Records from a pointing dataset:
════════════════

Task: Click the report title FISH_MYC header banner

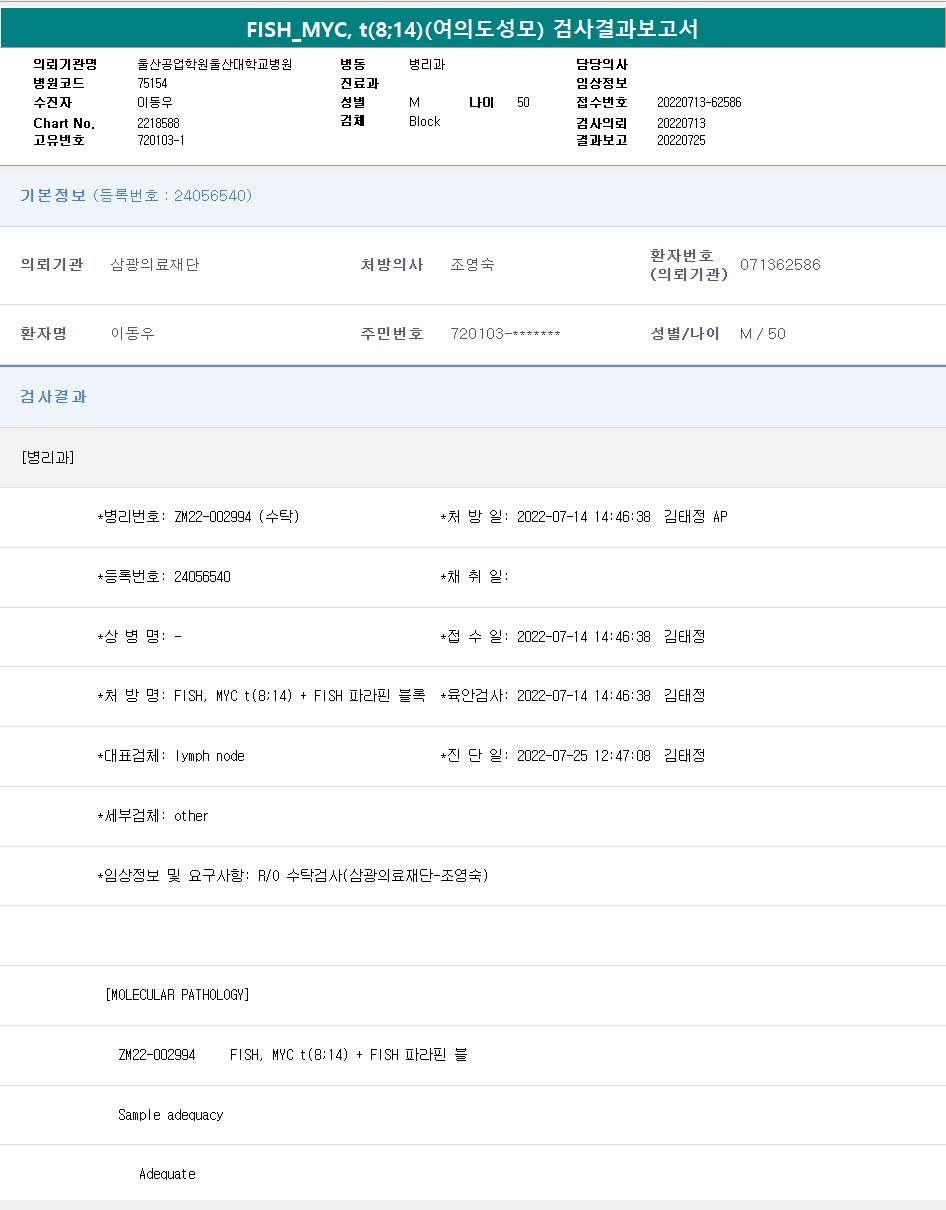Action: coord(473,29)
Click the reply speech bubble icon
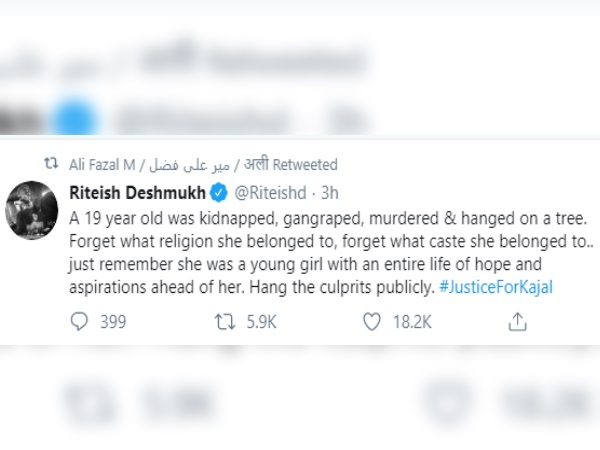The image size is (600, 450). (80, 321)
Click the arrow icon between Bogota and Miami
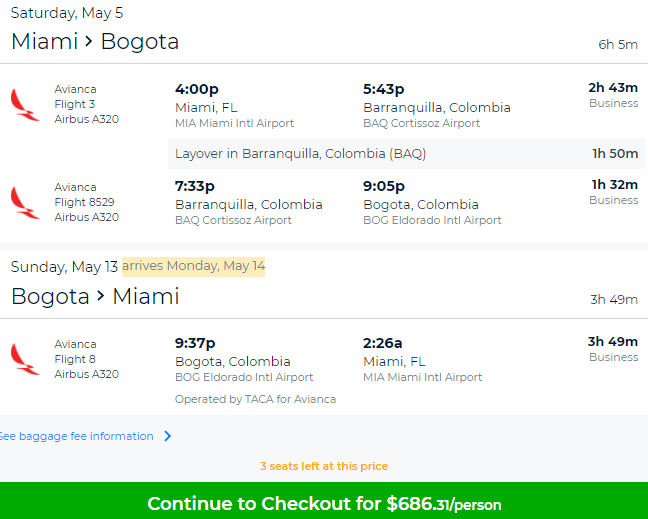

════════════════

PROBLEM TO WORK ON:
Locate every line in the records above that contains the string "icon" and copy each of those lines. Case counts.

CORRECT OUTPUT:
Click the reply speech bubble icon
Click the arrow icon between Bogota and Miami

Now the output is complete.